This post is part of a series of 4. Here you have the links to each one:


Introduction

In previous posts

In this third post we will finish our compiler. In the last part ( number 4 ) we will talk about some educative improvements I’ve done to our compiler. So, now we’re gonna talk about symbol’s table, “.net machine code” and how to generate this one (not necessary in this order).

In the first post we said a compiler is formed, at last, by four different phases: Scanner, Parser, Semantic Analyser and Code Generation. In the second post we covered the implementation of the Scanner and the Parser. In this posts, the third we will implement a mix of Semantic Analyser and Code Generation.

Good compilers separate the Semantic Analyser of the generation of code to add a new stage: Code Optimization. This new step can be done after Semantic Analyser or after Code Generation. Our compiler, as simple as it is, will not have Code Optimization and, for this reason, we can mix Semantic Analyser with Code Generation.

.NET Framework

We call Common Language Run time ( CLR ) the virtual machine component of Microsoft .NET Framework responsible of the execution of .NET programs. It’s in charge to compile the common Intermediate Language ( CIL ) into machine code during the compilation process known as just-in-time ( JIT ). CLR provides additional services related to memory management, type safety,… and an assembly language to define executable programs. All programs written for the .NET framework are executed by the CLR.

The CLR uses an abstract stack-based data structure to model code execution, and CIL, to define the operations you can perform on the stack. When a computer program defined using CIL is executed, the CLR simply simulates the operations specified against a stack, pushing and popping data to be executed instruction by instruction.

Let’s see and example where we multiply two numbers (2 * 3):

ldc.i4 2
ldc.i4 3
mul

The two firsts instructions (lcd.i4) push an integer onto the stack. The last instruction (mul) multiplies the two pushed integers (popping them from the stack) and push the result onto the stack.

There are lots of CIL instructions available for building your programs they range from basic arithmetic to flow control to a variety of calling conventions. Details about all the CIL instructions can be found in ecma-335.
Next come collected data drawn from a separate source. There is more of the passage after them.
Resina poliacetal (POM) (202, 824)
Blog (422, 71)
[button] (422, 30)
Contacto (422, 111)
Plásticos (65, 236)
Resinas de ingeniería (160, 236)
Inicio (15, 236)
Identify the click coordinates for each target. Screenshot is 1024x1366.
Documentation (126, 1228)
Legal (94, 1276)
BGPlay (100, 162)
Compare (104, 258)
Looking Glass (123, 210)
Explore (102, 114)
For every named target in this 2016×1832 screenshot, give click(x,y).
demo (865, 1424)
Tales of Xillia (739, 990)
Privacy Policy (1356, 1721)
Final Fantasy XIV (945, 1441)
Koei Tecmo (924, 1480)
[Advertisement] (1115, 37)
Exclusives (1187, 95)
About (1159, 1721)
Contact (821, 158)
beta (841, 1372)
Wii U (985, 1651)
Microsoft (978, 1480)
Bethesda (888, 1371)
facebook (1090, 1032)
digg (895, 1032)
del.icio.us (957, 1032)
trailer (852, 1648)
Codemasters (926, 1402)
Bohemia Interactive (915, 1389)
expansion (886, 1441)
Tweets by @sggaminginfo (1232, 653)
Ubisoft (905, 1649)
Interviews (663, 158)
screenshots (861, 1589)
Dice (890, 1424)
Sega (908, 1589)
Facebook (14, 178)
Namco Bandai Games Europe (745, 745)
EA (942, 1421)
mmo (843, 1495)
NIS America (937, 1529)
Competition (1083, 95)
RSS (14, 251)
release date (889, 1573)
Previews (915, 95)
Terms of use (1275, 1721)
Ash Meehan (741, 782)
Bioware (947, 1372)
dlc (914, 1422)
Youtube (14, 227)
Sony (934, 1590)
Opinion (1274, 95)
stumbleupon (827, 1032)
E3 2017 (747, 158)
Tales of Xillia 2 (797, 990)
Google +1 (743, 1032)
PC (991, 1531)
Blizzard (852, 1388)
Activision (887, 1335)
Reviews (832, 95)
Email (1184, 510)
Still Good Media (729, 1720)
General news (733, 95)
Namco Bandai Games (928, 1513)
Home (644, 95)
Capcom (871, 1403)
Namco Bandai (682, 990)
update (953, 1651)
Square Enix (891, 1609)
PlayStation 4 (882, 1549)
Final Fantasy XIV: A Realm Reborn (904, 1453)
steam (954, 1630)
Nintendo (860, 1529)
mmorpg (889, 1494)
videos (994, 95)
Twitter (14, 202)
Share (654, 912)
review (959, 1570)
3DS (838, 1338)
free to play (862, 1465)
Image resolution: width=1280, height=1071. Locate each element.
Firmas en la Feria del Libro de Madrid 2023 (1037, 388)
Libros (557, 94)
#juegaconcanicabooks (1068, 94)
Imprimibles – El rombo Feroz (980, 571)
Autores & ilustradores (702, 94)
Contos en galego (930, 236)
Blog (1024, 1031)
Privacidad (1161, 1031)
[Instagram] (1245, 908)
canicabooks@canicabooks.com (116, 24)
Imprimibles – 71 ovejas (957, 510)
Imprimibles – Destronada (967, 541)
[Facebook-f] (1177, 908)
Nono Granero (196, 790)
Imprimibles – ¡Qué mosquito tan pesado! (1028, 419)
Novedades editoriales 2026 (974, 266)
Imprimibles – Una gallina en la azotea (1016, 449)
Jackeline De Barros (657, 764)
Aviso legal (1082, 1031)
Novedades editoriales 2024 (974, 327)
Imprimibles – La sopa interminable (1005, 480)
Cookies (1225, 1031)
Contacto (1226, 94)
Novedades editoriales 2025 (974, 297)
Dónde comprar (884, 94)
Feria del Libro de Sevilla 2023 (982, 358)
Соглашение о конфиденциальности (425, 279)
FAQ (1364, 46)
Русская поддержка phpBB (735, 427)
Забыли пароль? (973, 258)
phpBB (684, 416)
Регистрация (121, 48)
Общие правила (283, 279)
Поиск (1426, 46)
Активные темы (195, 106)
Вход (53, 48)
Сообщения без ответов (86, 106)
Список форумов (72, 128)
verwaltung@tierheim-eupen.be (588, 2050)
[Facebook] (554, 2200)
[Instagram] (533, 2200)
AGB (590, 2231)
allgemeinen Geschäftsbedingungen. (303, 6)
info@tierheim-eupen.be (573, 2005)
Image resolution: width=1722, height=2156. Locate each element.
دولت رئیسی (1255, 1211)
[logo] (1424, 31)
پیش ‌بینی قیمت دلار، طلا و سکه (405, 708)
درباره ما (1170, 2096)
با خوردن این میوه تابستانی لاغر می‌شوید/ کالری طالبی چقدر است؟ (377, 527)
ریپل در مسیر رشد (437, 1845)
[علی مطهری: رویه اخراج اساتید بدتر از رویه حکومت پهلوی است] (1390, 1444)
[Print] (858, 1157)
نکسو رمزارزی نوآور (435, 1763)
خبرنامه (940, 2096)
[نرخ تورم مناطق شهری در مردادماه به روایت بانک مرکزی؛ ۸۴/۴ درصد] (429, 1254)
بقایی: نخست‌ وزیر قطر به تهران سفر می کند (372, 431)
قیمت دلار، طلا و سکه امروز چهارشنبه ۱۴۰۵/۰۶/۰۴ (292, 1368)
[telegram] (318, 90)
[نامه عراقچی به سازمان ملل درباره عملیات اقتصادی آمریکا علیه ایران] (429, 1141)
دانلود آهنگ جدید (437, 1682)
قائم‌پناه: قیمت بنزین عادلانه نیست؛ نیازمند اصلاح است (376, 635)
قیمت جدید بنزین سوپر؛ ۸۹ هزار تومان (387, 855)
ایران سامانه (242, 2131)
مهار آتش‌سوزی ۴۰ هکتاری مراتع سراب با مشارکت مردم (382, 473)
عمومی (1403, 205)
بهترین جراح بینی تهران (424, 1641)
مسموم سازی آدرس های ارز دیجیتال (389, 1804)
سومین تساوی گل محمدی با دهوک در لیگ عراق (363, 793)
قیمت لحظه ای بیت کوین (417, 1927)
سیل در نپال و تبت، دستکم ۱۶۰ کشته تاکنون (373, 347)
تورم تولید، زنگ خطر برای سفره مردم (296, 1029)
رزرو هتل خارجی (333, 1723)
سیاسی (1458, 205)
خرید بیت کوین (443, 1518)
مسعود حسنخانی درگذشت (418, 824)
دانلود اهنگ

Out compiler makes use of a Base Class Library component called System.Reflection.Emit to deal with IL code generation and .NET assembly creation and packaging. The AssemblyBuilder class is used to set up the necessary .NET assembly metadata elements like the manifest. The ModuleBuilder class is used to create modules within the assembly. TypeBuilder is used to create Types and their associated metadata. MethodBuilder and LocalBuilder deal with adding methods to types and locals to methods, respectively. The ILGenerator class is used to generate the CIL code for methods, utilizing the OpCodes class, which is a big enumeration containing all possible CIL instructions.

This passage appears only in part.